### Arbeitsauftrag
Führe das unten stehende Interview über die Ausbeutung von Saisonarbeitern in der europäischen Landwirtschaft im Anschluss an seinen letzten Satz weiter.

### Ausgangstext
# # # # # # #

Dass die Arbeitsbedingungen im Niedriglohnsektor entsetzlich sind, ist bekannt. Die EU hat deshalb für den Landwirtschaftsbereich die „soziale Konditionalität“ eingeführt: Agrar-Subventionen sollen an die Einhaltung von Arbeitsrechten gekoppelt sein. Ist das durchsetzbar?
Cosma
Auf dem Papier klingt es gut. In der Praxis hat nur Österreich überhaupt etwas umgesetzt – und das in so geringem Ausmaß, dass es keine Wirkung zeigt. Die Politiker kennen die Missstände, sie müssen keine Reportagen lesen. Es gibt genug Studien, genug Berichte. Aber sie simulieren Veränderung, weil die Agrarlobby zu stark ist.
„Wenn die Kontrolleure kommen, zahlen die Bauern keine Strafen – bestraft wird der Arbeiter. Das System ist so gebaut. Es beruht auf nicht gewerkschaftlich organisierter Arbeit, von vulnerablen und billigen Arbeitnehmern.“
Also wird billige Ausbeutung in Kauf genommen?
Cosma
Genau. Europäische Landwirtschaft, wie sie heute organisiert ist, basiert auf ausbeutbarer Arbeit. Früher Rumänen statt Polen, jetzt Roma oder Arbeiter aus Nepal, Bangladesch, Vietnam. Ohne diese Arbeitskräfte würde vieles zusammenbrechen oder viel teurer werden. Natürlich könnte man ein europäisches Mindestlohnsystem einführen, einheitliche Standards für Arbeit und Gesundheit. Aber das würde Profite schmälern – und daran hat die Politik kein Interesse.
Wie wirken sich diese Erfahrungen auf die Politik in Rumänien aus?
Cosma
Die Folgen sind enorm. Früher haben viele Migranten liberale Parteien unterstützt, weil sie in Westeuropa Demokratie und Wohlstand erlebt haben. Doch die Pandemie hat ihr Vertrauen zerstört. 2020 wurden sie von Charterflügen aus Sibiu und Cluj in Rumänien nach Deutschland und Österreich geflogen, mitten in der Corona-Well. Wo sie dann ohne Schutz wie Masken arbeiten mussten. Die Flüge waren eine staatliche Ausnahme der geschlossenen Grenzen und die Leute hatten wirklich große Angst vor dem Coronavirus. Aber sie brauchten auch verzweifelt Geld. Angela Merkels Regierung verlängerte die Frist für nicht versicherte Saisonarbeit. Statt Rechte zu stärken, hat man sie geschwächt. Ein Jahr später sollten dieselben Menschen plötzlich systemrelevant sein.

# # # # # # #

### Eingabedaten
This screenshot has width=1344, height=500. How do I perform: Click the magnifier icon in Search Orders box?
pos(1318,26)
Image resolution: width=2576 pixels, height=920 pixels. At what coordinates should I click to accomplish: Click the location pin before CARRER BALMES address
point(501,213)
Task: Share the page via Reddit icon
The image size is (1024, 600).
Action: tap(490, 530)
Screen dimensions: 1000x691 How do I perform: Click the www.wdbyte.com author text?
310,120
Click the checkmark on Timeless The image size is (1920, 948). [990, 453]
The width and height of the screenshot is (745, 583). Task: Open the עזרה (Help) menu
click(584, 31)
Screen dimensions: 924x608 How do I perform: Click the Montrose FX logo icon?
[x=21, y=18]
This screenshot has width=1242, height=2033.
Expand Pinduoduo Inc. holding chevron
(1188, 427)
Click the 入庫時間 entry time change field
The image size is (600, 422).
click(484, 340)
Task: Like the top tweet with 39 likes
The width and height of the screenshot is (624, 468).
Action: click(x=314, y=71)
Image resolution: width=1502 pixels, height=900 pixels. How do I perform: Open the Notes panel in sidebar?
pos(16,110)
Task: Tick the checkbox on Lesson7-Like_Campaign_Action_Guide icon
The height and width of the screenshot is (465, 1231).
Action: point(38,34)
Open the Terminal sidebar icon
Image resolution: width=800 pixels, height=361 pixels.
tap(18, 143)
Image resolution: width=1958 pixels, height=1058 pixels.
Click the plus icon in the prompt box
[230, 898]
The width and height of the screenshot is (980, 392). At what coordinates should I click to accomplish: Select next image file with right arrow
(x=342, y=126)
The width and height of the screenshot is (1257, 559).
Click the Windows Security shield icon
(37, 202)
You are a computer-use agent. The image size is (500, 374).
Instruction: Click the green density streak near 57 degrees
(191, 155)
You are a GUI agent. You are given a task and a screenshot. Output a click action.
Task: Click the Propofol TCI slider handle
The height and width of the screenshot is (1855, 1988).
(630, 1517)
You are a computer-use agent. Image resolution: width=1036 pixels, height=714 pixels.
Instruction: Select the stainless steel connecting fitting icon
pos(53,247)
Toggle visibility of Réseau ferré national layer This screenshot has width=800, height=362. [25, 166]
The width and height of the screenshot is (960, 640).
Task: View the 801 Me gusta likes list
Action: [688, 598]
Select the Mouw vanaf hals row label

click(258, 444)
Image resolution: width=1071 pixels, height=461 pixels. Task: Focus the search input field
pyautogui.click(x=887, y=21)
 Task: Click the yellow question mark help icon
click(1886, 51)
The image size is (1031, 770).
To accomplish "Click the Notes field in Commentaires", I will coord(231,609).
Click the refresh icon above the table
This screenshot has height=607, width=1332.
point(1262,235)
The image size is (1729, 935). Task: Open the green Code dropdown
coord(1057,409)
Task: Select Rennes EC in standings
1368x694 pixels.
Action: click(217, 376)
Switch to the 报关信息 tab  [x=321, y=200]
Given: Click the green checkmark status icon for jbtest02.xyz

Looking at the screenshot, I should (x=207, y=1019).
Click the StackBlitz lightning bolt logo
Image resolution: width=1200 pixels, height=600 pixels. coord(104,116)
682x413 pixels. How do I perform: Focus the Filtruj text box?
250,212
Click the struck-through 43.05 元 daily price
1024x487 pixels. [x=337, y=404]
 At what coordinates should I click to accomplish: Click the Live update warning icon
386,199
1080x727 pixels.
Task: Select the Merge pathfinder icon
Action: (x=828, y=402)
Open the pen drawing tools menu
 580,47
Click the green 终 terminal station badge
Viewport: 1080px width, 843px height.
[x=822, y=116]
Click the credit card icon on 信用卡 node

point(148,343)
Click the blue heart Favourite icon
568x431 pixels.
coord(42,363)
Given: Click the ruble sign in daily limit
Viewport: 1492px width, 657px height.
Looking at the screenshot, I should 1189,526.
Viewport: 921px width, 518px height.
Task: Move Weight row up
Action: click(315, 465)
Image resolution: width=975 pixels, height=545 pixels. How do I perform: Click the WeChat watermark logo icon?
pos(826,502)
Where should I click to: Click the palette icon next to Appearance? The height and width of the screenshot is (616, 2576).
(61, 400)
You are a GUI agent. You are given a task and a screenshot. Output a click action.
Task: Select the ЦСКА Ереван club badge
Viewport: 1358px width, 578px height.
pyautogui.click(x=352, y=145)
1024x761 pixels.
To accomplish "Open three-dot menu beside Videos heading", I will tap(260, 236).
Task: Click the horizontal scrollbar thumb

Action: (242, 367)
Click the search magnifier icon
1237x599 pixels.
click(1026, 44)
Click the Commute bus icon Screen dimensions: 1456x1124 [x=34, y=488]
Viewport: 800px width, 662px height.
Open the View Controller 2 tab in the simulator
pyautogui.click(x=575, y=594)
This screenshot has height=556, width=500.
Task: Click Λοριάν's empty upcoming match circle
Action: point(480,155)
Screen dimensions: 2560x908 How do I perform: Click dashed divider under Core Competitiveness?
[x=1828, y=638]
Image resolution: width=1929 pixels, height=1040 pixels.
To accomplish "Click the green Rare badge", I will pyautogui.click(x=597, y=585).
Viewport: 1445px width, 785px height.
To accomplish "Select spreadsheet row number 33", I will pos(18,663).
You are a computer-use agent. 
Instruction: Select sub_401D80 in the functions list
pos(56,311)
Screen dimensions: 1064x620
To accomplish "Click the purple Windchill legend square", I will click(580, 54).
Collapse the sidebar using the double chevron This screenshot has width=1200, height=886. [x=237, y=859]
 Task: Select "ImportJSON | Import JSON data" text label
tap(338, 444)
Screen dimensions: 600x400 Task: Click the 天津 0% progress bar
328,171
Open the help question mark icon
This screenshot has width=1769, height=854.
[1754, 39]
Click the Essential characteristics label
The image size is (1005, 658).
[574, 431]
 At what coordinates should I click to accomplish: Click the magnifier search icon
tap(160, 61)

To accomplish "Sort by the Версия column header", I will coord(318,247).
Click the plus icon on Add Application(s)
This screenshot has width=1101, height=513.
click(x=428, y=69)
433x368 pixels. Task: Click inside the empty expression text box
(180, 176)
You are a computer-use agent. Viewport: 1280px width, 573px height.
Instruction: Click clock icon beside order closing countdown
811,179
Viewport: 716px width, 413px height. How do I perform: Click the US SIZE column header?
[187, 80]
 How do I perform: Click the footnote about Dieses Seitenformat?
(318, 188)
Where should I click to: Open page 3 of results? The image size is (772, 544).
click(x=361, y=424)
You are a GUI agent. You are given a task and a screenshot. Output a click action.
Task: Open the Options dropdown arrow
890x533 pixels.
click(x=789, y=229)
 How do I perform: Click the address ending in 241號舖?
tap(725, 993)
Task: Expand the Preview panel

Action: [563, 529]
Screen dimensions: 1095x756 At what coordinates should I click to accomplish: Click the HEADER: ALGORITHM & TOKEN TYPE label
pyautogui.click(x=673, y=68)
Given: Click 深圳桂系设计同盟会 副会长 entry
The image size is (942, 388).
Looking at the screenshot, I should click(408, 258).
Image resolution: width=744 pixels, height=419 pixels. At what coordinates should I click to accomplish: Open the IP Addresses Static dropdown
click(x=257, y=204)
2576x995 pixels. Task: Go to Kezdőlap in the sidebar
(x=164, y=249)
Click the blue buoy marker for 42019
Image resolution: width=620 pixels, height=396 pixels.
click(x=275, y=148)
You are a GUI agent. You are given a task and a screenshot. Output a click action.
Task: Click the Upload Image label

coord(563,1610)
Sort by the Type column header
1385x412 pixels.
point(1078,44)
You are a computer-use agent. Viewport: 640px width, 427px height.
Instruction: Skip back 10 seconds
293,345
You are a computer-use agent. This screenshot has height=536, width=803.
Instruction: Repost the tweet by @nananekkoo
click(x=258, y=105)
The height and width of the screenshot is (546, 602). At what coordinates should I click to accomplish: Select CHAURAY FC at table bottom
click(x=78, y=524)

# # # # # # #

### Antwortteil
Und diese Enttäuschung hat den Rechtsruck in Rumänien befeuert?
Cosma
Ja. Migration war nicht mehr die schnelle Lösung, sondern ein Grund für Wut. Rechte Parteien sprechen heute gezielt die Arbeiter an, die im Ausland schuften mussten, schlecht behandelt wurden und zuhause weiterhin arm bleiben. Durch die Inflation war auch das Einkommen aus dem Ausland nicht mehr genug, um den eigenen Lebensstandard stark zu verändern. Sie greifen ihre Wut auf – und verwandeln sie in politischen Protest. Das ist in Rumänien und in Deutschland zu beobachten.
Sie klingen sehr pessimistisch.
Cosma
Weil die großen Versprechen der EU nicht eingelöst wurden. Es gab Fortschritte – etwa die Arbeitnehmerfreizügigkeit. Aber strukturell bleibt alles beim Alten: Billige Arbeitskräfte sichern billiges Essen im Westen. Es ist kein Fanatismus, wenn Menschen sich rechten Parteien zuwenden. Es ist der Aufstand der Ausgebeuteten, die niemand mehr vertritt.
Ein Gespräch mit dem rumänischen Historiker und Kultur- und Sozialanthropologen Valer Simion Cosma über die Arbeitsmigration aus Rumänien nach Österreich und Deutschland – und warum Ausbeutung und die Pandemie den Rechtsruck in Europa befeuern. Cosma leitet die „Lucian Blaga“-Bibliothek in Sibiu.
Diese Recherche wurde mit finanziellen Mitteln des Projekts „Eurotours“ des österreichischen Bundeskanzleramts unterstützt.